Sudah pernah dengar nama Soe Hok Gie?
Di tengah badai buruknya sistem Indonesia saat ini, penulis langsung teringat pada sosok Gie. Mahasiswa aktivis tahun 1960-an. Jika Gie masih ada, mungkin dia adalah orang yang paling keras bersuara, mengecam untran-untran kawannya yang duduk di 'atas' sana, yang pernah ia katakan sebagai sosok yang cerdas namun 'naif'.
![]() |
Soe Hok Gie |
Soe Hok Gie, mahasiswa aktivis yang tak hanya cerdas, namun sangat kritis dan berani. Gie bukan manusia yang gila hormat dan jabatan –meski ada kesempatan– seperti kawan sebayanya kala itu. Bukan pula seorang penjilat. Integritas dirinya begitu kuat dan mahal. Apa yang tak tepat menurutnya ia suarakan, mewakili rakyat kecil yang tak punya kesempatan. Gie bukan sosok yang hanya manut pada sistem yang ada atau pada siapapun yang memiliki kedudukan lebih tinggi di atasnya. Apalagi mudah disetir atau takut berpendapat hanya atas dasar sungkan dan alasan 'menghormati', Gie sama sekali tak seperti itu.
Gie juga bukan sosok yang menggerutu di belakang saat tak sependapat dengan sebuah aturan. Gie sosok yang berani menyuarakan kritikan tanpa takut diklaim sebagai pemberontak dan pembangkang, meski kritik –hingga hari ini– selalu dinilai sebagai kebencian dan pemberontakan, Gie tidak pernah takut. Baginya, semua orang berhak menyuarakan keresahan dan menyampaikan pemikiran, entah melalui pergerakan, kritik langsung maupun melalui tulisan. Gie adalah contoh manusia yang nyata. Dalam dirinya ada rasa kemanusiaan yang sesungguhnya.
Berbeda dengan kalian, bukan? Yang hobinya sambat dan menggerutu di belakang.
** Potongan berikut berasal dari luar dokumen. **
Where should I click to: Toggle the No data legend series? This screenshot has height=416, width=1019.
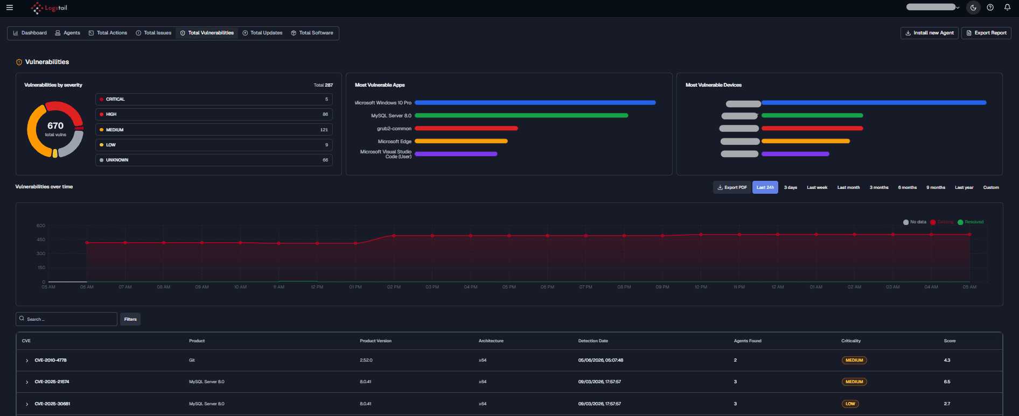(915, 222)
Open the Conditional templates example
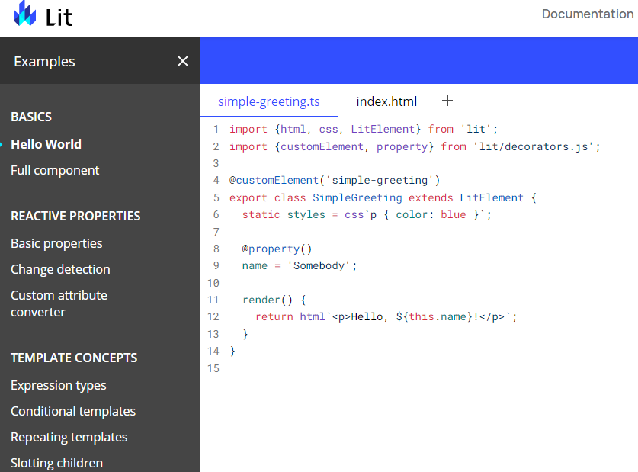This screenshot has width=638, height=472. point(73,411)
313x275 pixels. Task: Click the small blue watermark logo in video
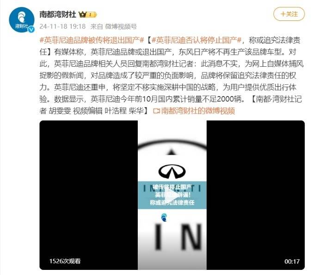click(x=164, y=217)
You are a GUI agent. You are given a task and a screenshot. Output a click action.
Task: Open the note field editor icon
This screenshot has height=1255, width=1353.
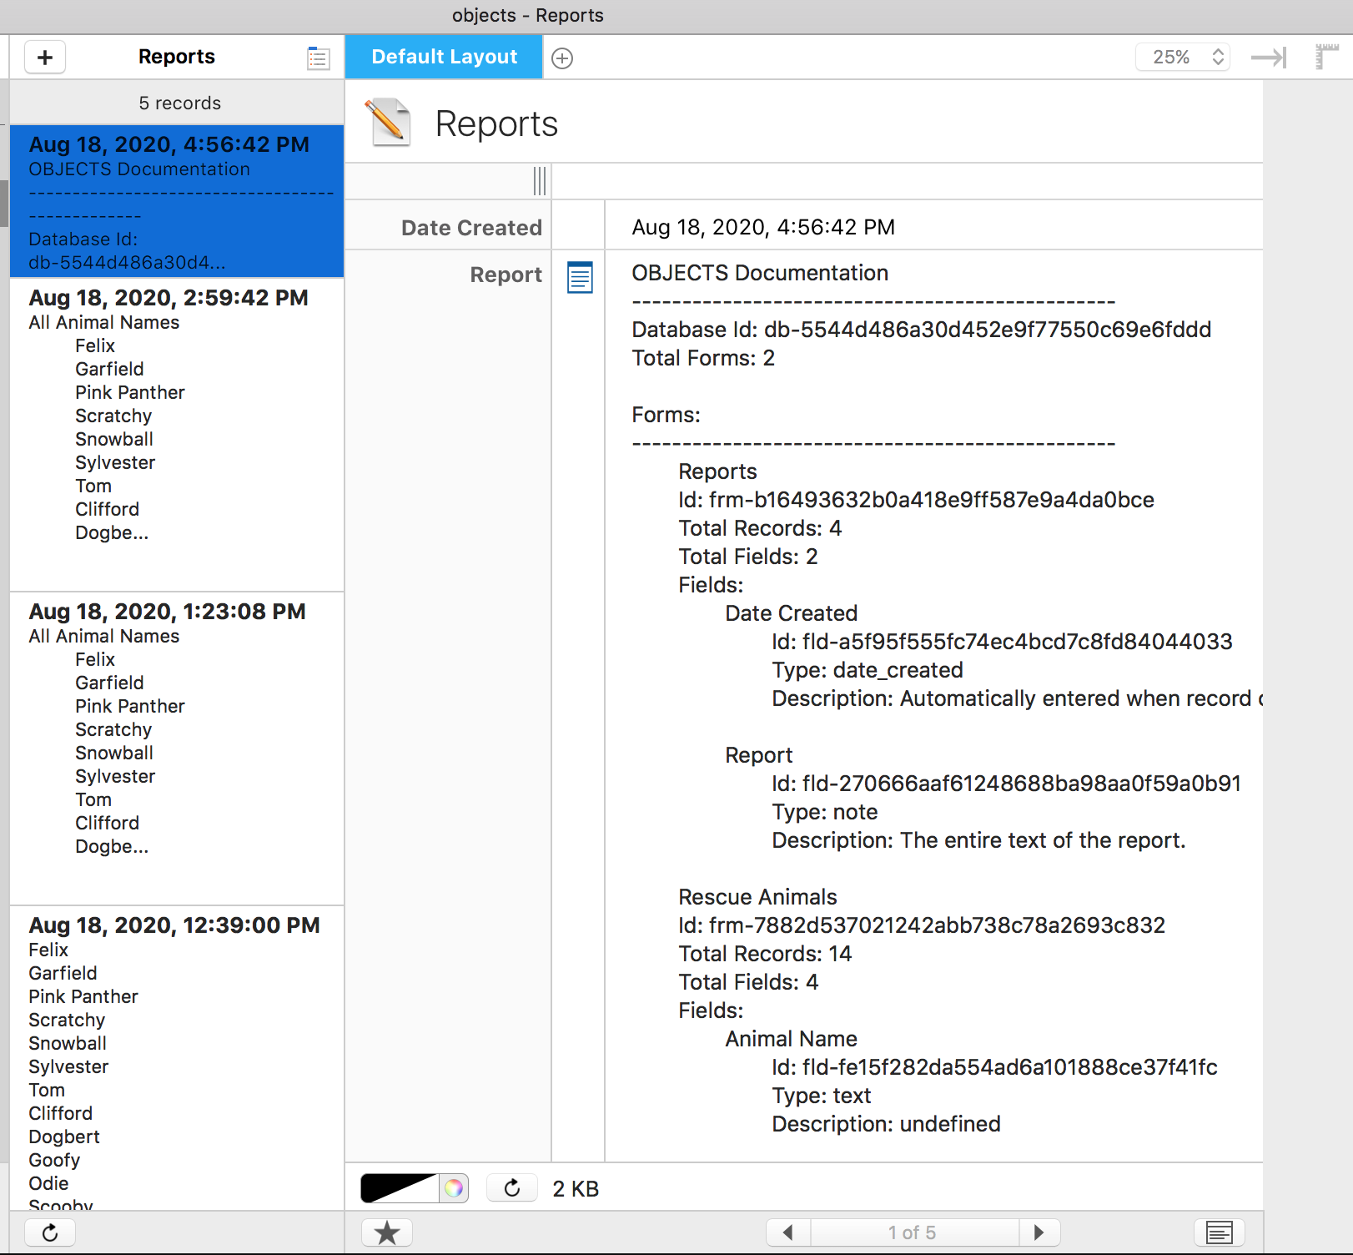click(x=580, y=277)
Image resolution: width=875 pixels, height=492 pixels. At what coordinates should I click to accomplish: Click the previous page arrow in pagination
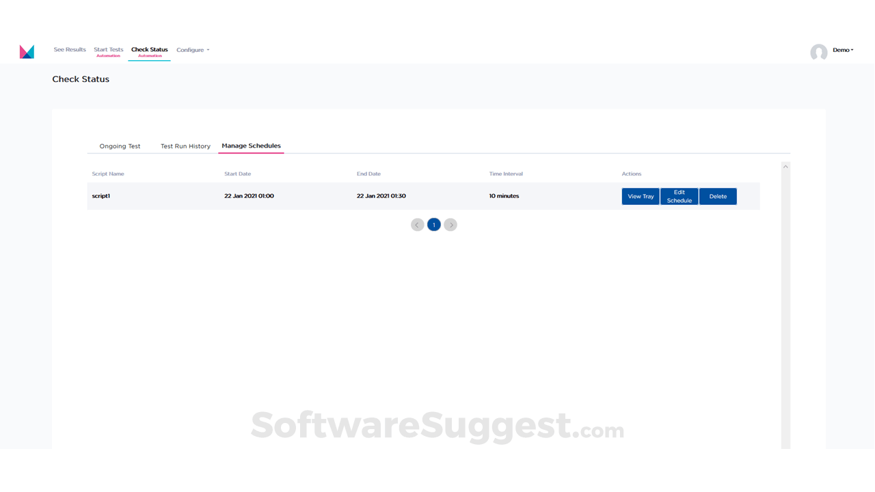[418, 224]
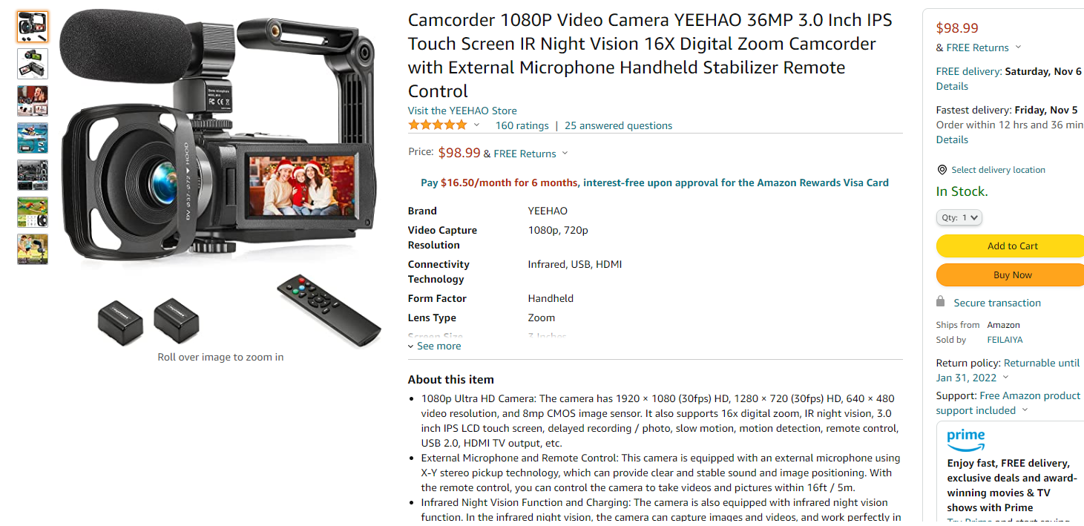The image size is (1084, 526).
Task: Expand the support included chevron
Action: coord(1025,410)
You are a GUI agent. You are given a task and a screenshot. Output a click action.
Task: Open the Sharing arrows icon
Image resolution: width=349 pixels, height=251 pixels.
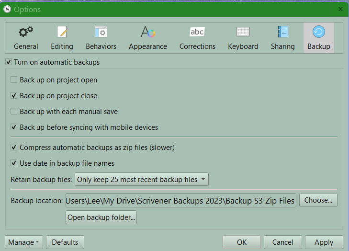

Dulu, mahasiswa dikenal sebagai garda terdepan dalam perubahan sosial. Mereka turun ke jalan, menyuarakan ketidakadilan, dan tanpa gentar menantang kekuasaan yang semena-mena. Jiwa kritis dan idealisme mereka menjadi simbol perlawanan terhadap ketidakadilan. Namun kini, semangat itu kian memudar. Mahasiswa hari ini, meskipun lebih cerdas secara teknologi dan akses informasi, justru terlihat lebih pasif dalam merespons persoalan; persoalan dalam dirinya, persoalan yang dekat dengan dirinya, persoalan bangsa dan sejenisnya.
Bukan berarti generasi sekarang tak peduli. Sama sekali bukan. Namun, keberanian untuk bersuara lantang tampaknya telah terkikis oleh kenyamanan, tekanan akademik, dan budaya pragmatis yang merajalela. Banyak yang lebih memilih 'aman', takut dicap radikal, atau khawatir masa depan kariernya terancam. Ini juga bukan memojokkan mahasiswa, tapi ajakan untuk merenung.
Dunia boleh berubah, namun seharusnya semangat kritis tak boleh padam. Mahasiswa tetap punya tanggung jawab moral untuk menjadi suara rakyat atau minimal menyuarakan keresahan dalam hatinya sendiri, bukan sekadar penonton perubahan. Keberanian tak selalu harus dengan demonstrasi kok, tetapi harus hadir dalam sikap. Seperti berani berpikir berbeda, berani menyampaikan pendapat, dan berani memperjuangkan nilai-nilai keadilan, walau dalam bentuk yang baru.
Setidaknya mulailah pupuk keberanian dalam diri, bersuaralah atas apa saja yang kalian resahkan meski sekadar di ruang lingkup kalian. Di kelas, di kampus, di organisasi, di manapun kalian berada. Bersuaralah, meski kritik seringkali dianggap sebagai kebencian dan pemberontakan.
Jangan senioritas kalian keluhkan, lantas tanpa sadar juga kalian suburkan. Jangan hanya sistem yang kalian ratapi, sedangkan untuk bersuara kalian tak punya nyali. Lalu bagaimana?